**What to work on:**
Copy every one of the records below word for word, and leave the pictures out of your copy.

**The input:**
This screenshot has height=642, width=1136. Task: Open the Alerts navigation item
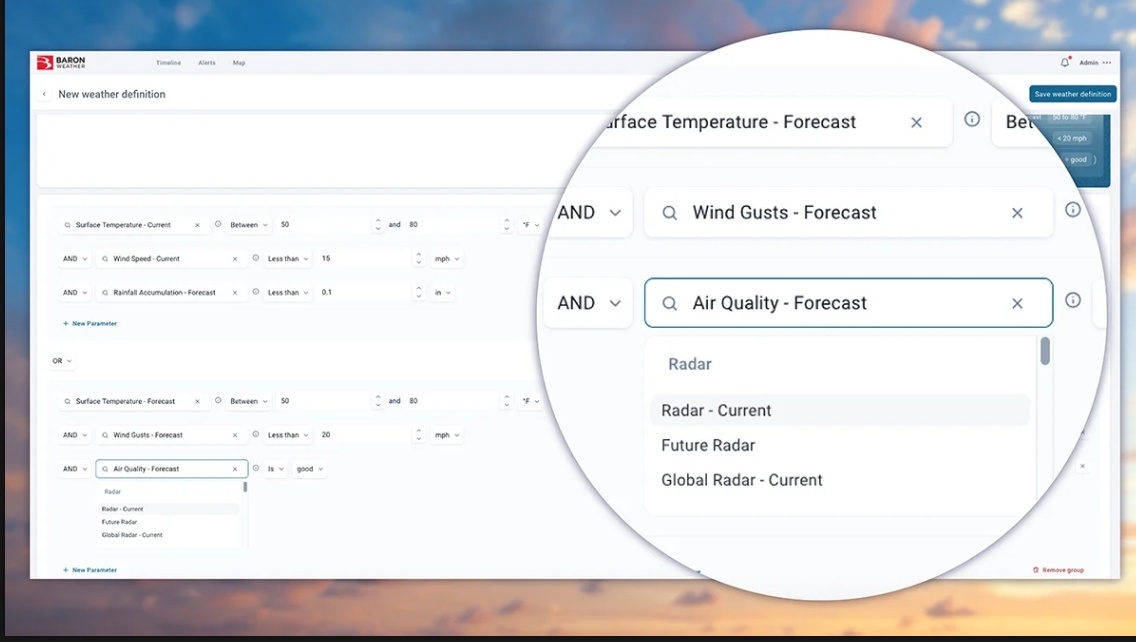point(206,62)
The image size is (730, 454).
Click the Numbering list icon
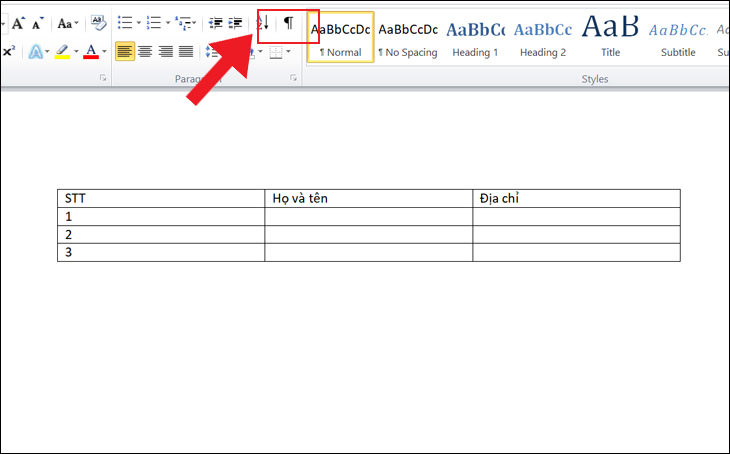[x=153, y=23]
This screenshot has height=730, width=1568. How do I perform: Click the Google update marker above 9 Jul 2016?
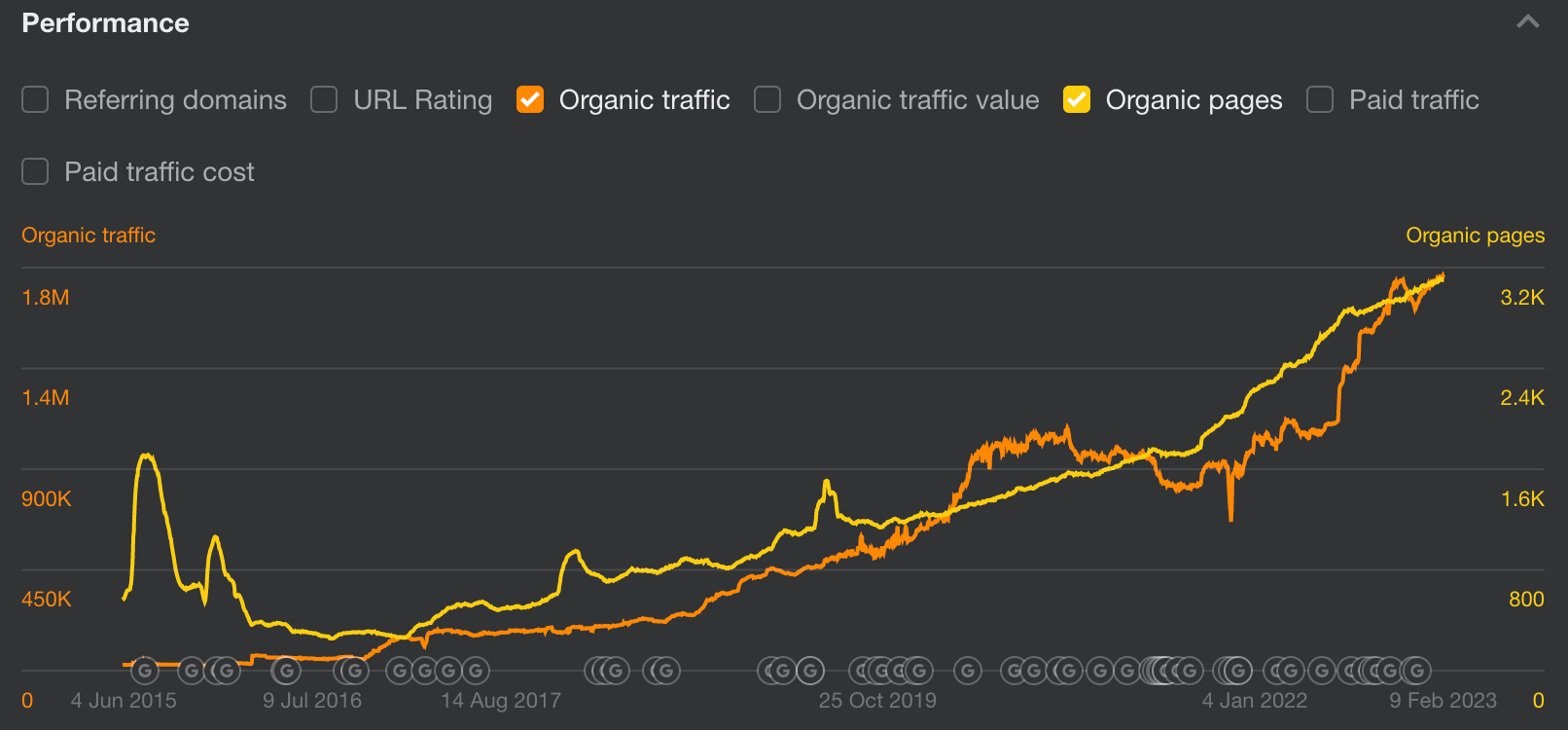pos(286,671)
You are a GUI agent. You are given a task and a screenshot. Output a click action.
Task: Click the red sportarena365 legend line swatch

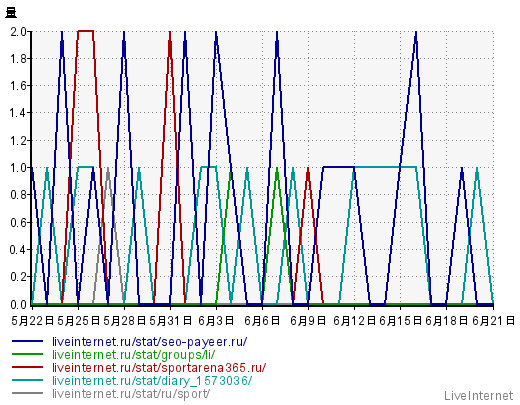click(x=27, y=367)
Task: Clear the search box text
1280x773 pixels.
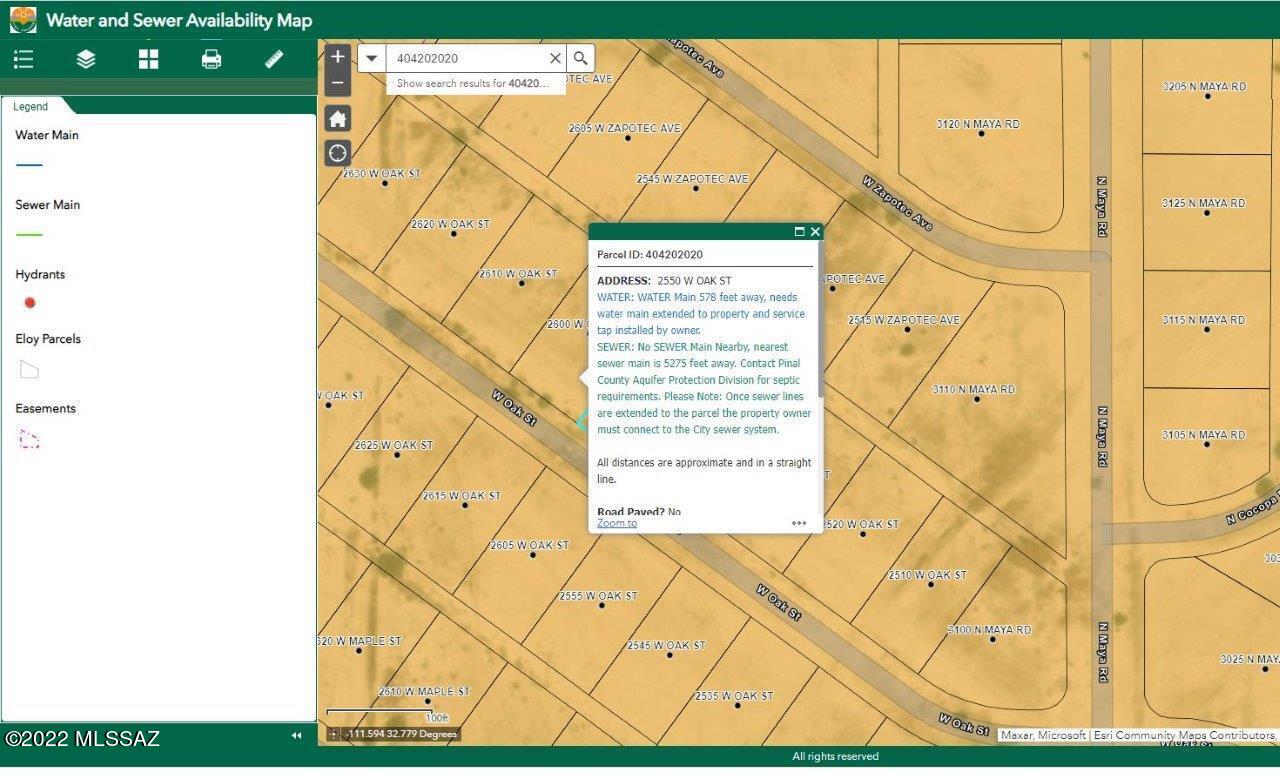Action: (x=555, y=58)
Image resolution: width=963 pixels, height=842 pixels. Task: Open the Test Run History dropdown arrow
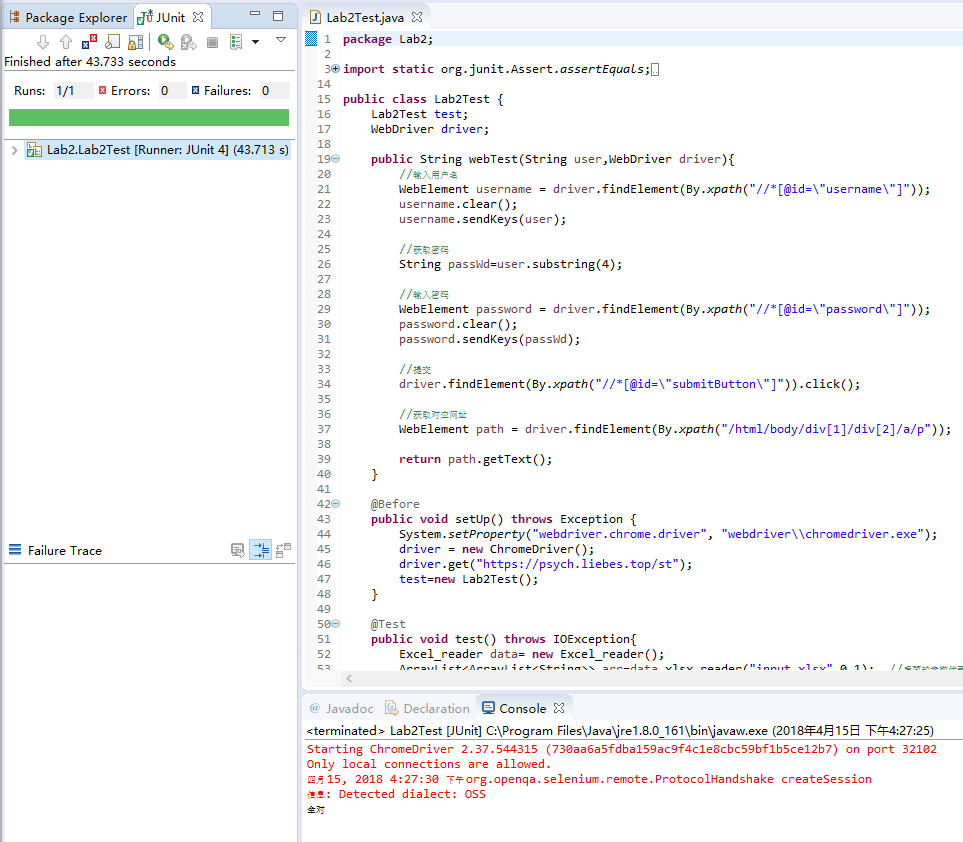(x=255, y=42)

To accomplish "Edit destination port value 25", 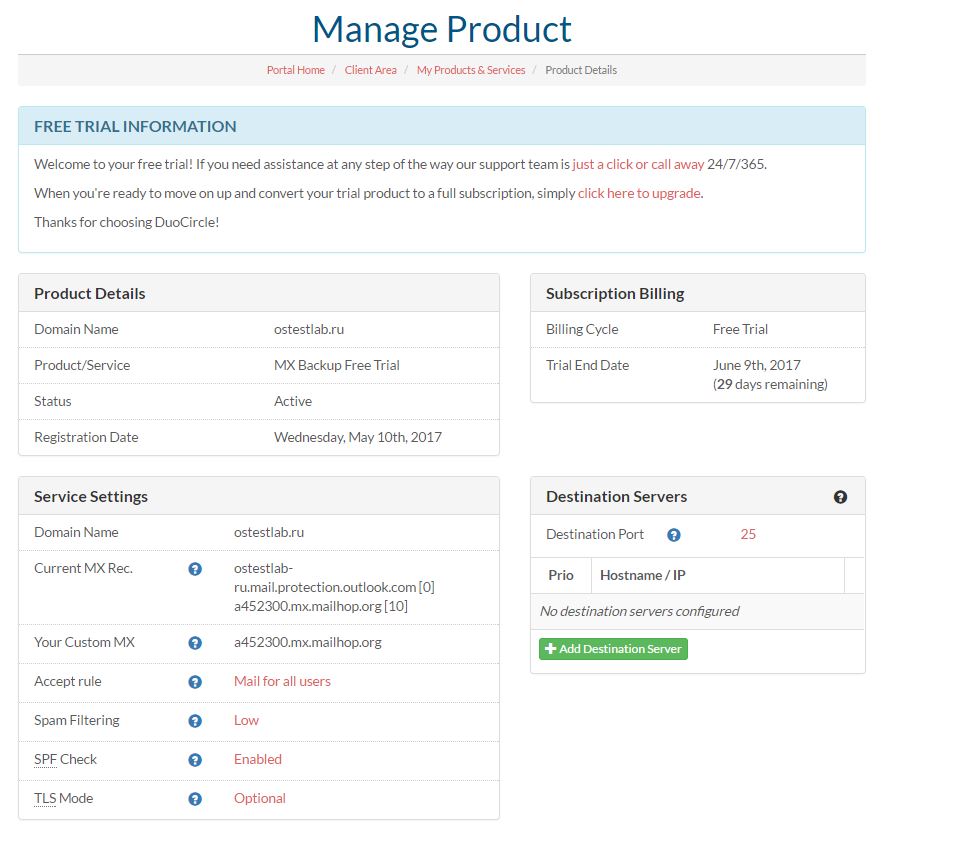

**Exercise result:**
This screenshot has height=642, width=1136. Task: Open the Alerts navigation item
point(206,62)
The image size is (730, 454).
Click the Numbering list icon
[x=153, y=23]
This screenshot has height=730, width=1568. How do I perform: Click the Google update marker above 9 Jul 2016?
pos(286,671)
You are a GUI agent. You are given a task and a screenshot. Output a click action.
Task: Click the red sportarena365 legend line swatch

click(x=27, y=367)
Task: Clear the search box text
1280x773 pixels.
Action: (x=555, y=58)
Image resolution: width=963 pixels, height=842 pixels. Task: Open the Test Run History dropdown arrow
(x=255, y=42)

To accomplish "Edit destination port value 25", 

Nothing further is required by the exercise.